The Circular Polarizer
The power of your Post-processing software these days is pretty impressive. But, some things are still best to get right in camera. The use of filters can be seen as a dying art, with some of the plugins and features now available in post, but the look of some filters cannot be totally replicated by your computer. In a series of posts we'll take a look at the filters I use in my photography.
First up is the Circular Polarizer.
A circular polarizing filter has a number of uses for the nature photographer. It can:
1. Reduce atmospheric haze in you landscape, sharpening the look of distant items in your shot
2. Help saturate colours in your landscape, adding nice blues to your skies
3. Be used to minimize or change the looks of reflections on surfaces
4. Be used as a Neutral Density filter as well, to help lengthen shutter speeds
In and around Hamilton, one of the main uses of a polarizer might be to change the look of the water and rocks around our many waterfalls. You can minimize reflections on top of the water and see more of what is below the surface.
One thing to keep in mind, without getting into the science of how the polarizer works, is to keep in consideration that the effect works best when working at 90 degrees from your light source.
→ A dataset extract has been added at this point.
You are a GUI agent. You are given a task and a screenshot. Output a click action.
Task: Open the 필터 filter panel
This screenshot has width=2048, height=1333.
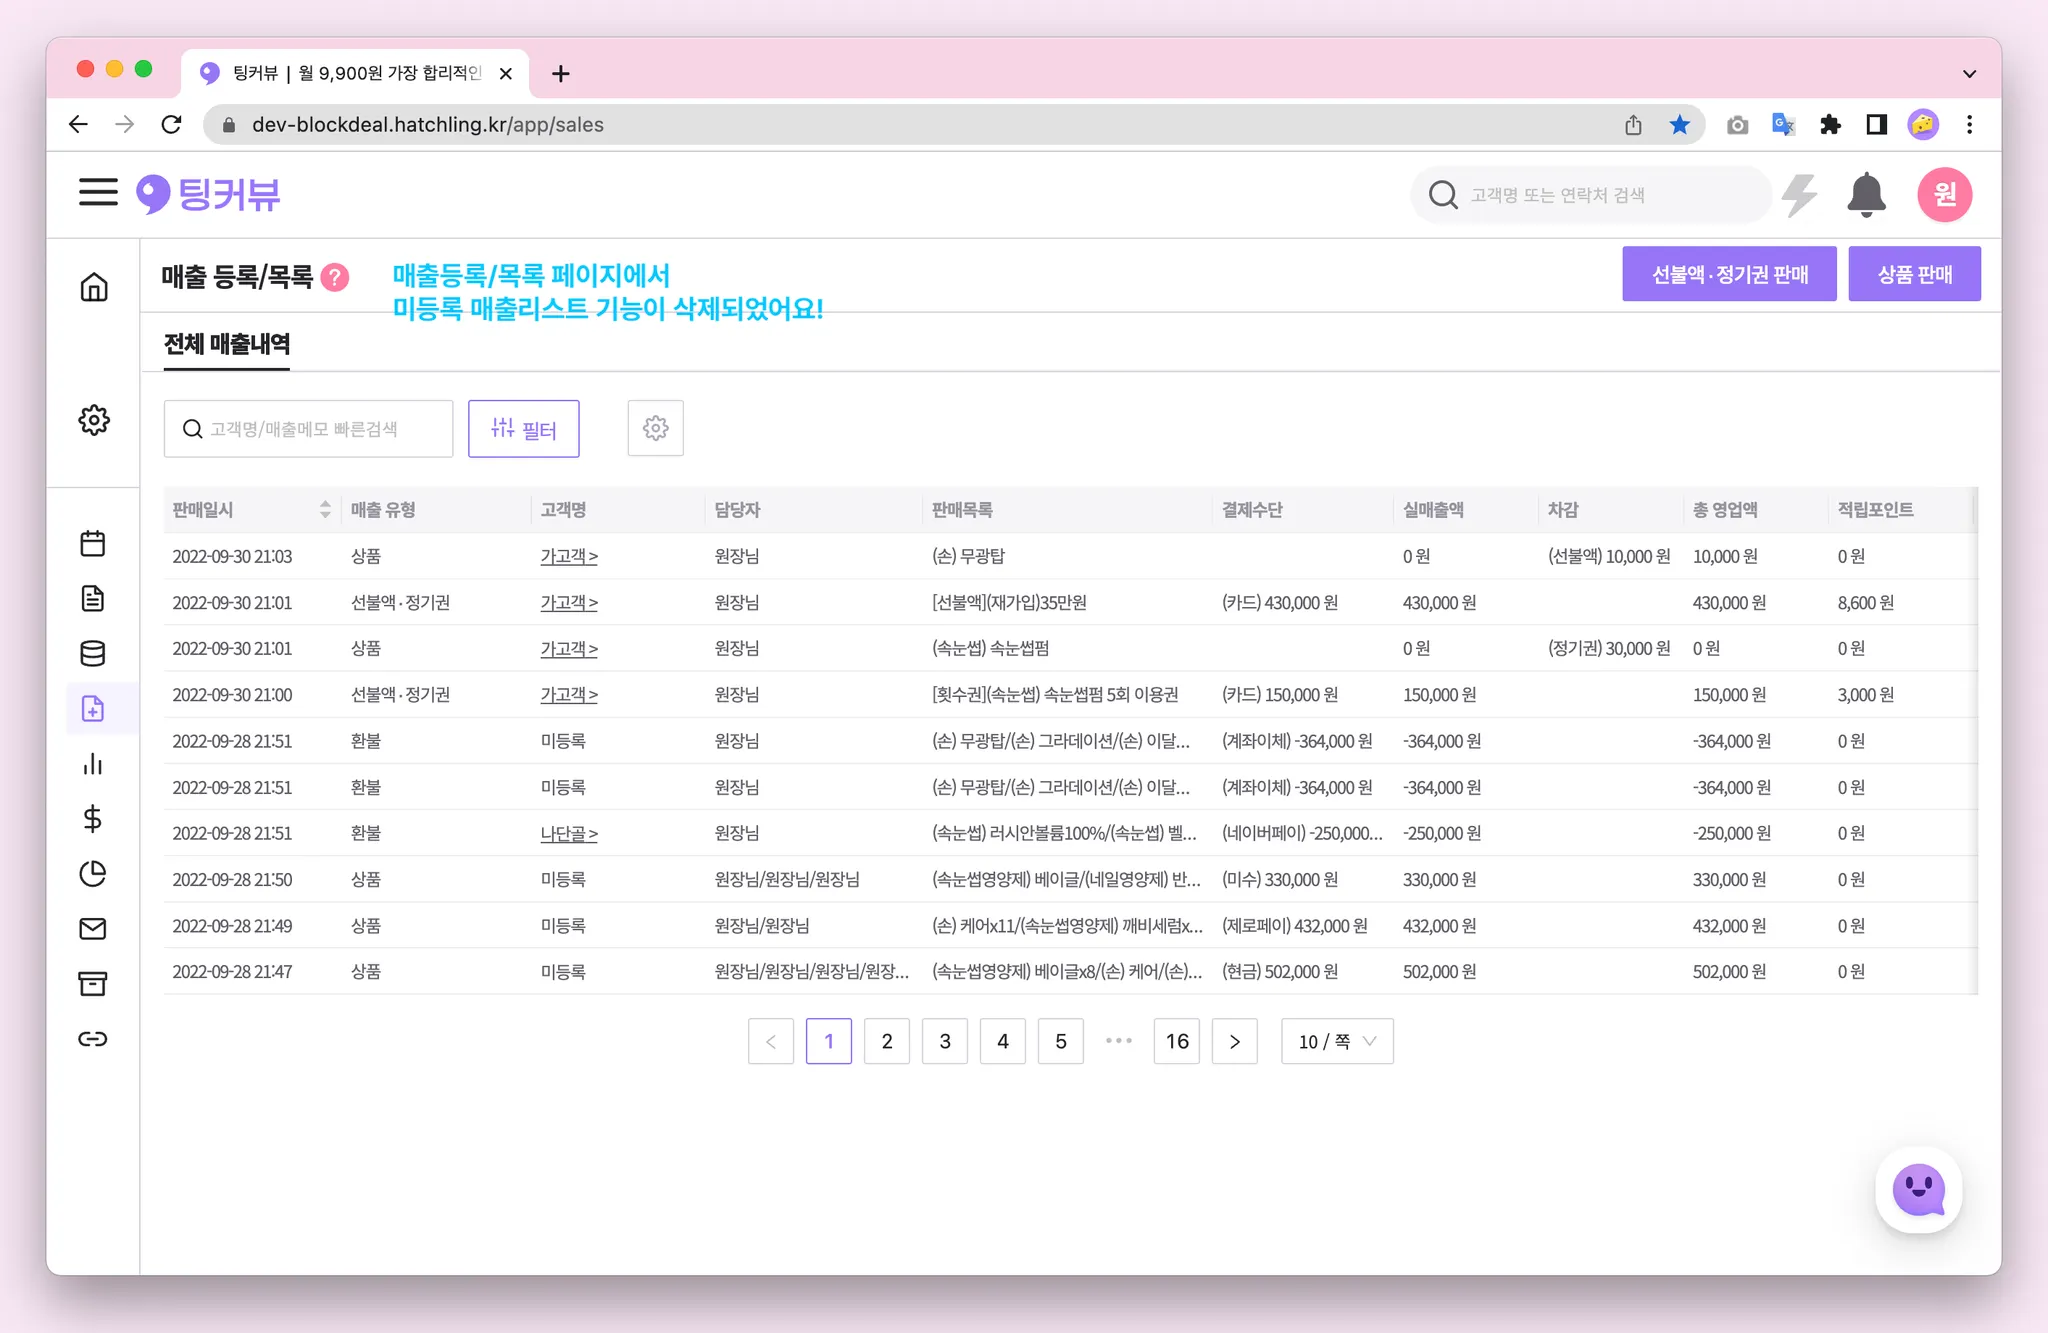523,429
So if you're not seeing the effect you want, check to see where your light is coming from!
Take a look at the following 2 images. First, taken without a polarizer, and second with one. Look at the rocks to see the differences.
And, looking more at the details, look at this zoom-in on the rocks. Notice how shiny and distracting they look without the polarizer and how much flatter and more of the rock detail can be seen with the polarizer in effect.
You can also use this effect when shooting through or near windows to minimize the reflections on the glass, or when shooting cars to work with the refections on the shiny paint surfaces and chrome to get the look you want.